破門状の影 テキヤ社会の掟と戦後から高度成長期
テキヤの社会における破門は、最も重い処分として組織の秩序を守るために用いられた。親分や兄弟分への無礼、金銭のごまかし、女関係の重大な違反は信頼を崩す行為とされ、軽い場合は修業や謹慎、重い場合は全国追放や絶縁となり、死をもって償うと語られることもあった。破門は単なる退場ではなく、組の威厳を保つ最後の手段であり、構成員に規律を刻み込む効果を持っていた。戦後直後の闇市や露店は生活を支える場であったが、統制を欠けば縄張りや信用は崩壊する。そこで破門は秩序維持のため不可欠だった。高度成長期に企業社会が懲戒解雇を通じて規律を守ったのと同様に、テキヤは破門を統制の柱とした。時代が進むと制裁は形式化され、はがき一枚で通知されるようになったが、その重みは変わらなかった。

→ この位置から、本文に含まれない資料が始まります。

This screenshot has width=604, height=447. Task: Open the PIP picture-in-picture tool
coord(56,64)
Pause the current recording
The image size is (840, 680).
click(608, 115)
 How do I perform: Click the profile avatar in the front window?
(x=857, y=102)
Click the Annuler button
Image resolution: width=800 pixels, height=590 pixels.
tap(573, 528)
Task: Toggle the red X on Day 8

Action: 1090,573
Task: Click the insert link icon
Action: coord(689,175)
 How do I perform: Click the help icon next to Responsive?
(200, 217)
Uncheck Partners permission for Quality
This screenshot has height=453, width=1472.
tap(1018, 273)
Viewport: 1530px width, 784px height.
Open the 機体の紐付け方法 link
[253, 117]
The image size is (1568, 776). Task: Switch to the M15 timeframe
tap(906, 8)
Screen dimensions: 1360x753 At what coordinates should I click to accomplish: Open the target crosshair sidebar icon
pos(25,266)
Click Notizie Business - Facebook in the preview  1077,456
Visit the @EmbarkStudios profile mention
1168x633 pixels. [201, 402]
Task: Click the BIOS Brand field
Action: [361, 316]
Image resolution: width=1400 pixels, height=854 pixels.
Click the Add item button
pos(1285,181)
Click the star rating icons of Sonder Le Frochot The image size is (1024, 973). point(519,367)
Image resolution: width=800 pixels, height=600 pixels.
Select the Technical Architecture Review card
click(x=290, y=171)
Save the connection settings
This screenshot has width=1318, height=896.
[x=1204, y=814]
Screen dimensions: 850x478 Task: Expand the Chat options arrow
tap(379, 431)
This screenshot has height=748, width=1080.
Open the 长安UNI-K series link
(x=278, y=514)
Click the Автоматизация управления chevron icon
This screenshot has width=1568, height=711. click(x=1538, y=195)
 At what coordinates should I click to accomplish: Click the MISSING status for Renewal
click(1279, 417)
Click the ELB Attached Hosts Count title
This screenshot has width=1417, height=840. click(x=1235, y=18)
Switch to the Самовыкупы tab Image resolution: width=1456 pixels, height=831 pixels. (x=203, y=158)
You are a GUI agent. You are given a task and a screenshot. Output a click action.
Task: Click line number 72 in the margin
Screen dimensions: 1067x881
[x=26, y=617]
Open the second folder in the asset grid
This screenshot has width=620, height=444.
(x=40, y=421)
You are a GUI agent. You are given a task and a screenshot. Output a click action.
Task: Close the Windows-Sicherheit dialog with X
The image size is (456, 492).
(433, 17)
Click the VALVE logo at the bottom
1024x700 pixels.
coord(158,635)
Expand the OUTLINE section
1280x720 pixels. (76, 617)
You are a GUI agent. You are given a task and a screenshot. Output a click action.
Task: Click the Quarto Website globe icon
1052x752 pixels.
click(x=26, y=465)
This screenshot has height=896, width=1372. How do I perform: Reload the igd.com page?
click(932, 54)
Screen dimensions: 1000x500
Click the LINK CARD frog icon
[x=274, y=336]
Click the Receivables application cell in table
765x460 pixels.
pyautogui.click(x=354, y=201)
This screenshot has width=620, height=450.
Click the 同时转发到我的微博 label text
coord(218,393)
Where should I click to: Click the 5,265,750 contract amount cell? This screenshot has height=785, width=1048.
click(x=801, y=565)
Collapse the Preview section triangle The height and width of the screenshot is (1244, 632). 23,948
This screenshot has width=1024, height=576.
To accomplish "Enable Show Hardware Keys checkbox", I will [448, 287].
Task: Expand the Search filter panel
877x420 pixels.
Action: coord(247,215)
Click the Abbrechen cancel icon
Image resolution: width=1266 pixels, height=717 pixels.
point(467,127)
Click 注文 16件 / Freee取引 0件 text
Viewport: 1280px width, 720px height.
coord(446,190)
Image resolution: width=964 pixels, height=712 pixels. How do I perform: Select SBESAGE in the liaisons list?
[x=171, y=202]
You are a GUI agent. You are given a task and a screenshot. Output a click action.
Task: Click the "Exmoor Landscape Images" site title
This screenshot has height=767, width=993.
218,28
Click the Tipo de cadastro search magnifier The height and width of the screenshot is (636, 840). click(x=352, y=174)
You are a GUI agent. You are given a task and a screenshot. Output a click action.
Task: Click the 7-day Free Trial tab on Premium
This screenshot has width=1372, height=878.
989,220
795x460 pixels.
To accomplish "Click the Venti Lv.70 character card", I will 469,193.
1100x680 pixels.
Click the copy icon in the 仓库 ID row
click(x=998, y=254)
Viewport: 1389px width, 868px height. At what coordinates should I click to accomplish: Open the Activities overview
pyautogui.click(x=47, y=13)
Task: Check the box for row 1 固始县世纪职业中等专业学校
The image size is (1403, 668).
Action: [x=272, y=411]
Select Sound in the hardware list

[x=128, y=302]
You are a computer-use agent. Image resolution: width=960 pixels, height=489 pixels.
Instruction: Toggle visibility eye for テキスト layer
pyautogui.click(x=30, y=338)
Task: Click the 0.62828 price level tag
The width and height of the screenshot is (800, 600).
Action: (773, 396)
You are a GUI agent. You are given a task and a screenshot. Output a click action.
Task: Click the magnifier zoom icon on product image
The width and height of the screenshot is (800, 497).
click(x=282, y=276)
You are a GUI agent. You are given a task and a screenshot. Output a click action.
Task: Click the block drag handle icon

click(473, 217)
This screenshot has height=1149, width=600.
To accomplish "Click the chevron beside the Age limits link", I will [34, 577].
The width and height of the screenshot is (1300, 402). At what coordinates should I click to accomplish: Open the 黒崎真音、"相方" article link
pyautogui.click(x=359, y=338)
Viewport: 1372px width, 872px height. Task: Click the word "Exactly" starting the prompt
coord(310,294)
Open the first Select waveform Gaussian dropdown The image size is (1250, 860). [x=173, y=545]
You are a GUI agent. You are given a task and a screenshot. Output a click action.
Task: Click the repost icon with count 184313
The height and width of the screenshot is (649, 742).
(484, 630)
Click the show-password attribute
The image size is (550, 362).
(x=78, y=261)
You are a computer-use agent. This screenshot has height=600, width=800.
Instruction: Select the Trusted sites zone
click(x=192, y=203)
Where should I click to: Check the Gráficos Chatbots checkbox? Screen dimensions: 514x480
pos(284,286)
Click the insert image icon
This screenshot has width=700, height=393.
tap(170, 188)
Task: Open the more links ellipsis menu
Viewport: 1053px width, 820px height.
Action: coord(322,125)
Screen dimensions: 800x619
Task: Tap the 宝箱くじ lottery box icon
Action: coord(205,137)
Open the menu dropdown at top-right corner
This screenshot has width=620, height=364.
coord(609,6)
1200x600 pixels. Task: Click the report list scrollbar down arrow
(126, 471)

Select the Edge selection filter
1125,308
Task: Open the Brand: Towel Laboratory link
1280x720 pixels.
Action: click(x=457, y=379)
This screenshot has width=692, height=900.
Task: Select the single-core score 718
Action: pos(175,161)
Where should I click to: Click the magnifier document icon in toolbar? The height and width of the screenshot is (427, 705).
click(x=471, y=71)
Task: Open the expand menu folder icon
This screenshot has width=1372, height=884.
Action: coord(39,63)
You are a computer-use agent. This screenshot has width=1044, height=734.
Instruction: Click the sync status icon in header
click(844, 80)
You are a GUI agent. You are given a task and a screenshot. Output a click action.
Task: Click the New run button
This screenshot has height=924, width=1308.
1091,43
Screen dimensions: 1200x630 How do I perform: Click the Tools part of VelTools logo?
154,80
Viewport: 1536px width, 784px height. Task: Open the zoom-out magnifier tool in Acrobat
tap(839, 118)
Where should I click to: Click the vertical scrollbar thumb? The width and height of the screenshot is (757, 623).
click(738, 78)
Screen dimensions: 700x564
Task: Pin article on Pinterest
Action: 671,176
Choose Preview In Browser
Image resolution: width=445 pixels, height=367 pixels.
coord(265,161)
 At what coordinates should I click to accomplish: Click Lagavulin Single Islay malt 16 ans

破門状や絶縁状は文書として残り、黒字は復帰の余地、赤字は永久追放を意味した。暴力団排除条例が全国で整備された2010年代には破門状そのものが問題視され、通知方法も揺れた。裁判で証拠として扱われる例もあり、社会的にも重みを持った。テキヤは神農信仰や盃事を通じて共同体を維持し、血縁を超えた絆を掟で結びつけた。企業が契約で人を縛った時代に、テキヤは義理と破門によって秩序を支え、戦後から高度成長期にかけて日本社会のもう一つの姿を映した。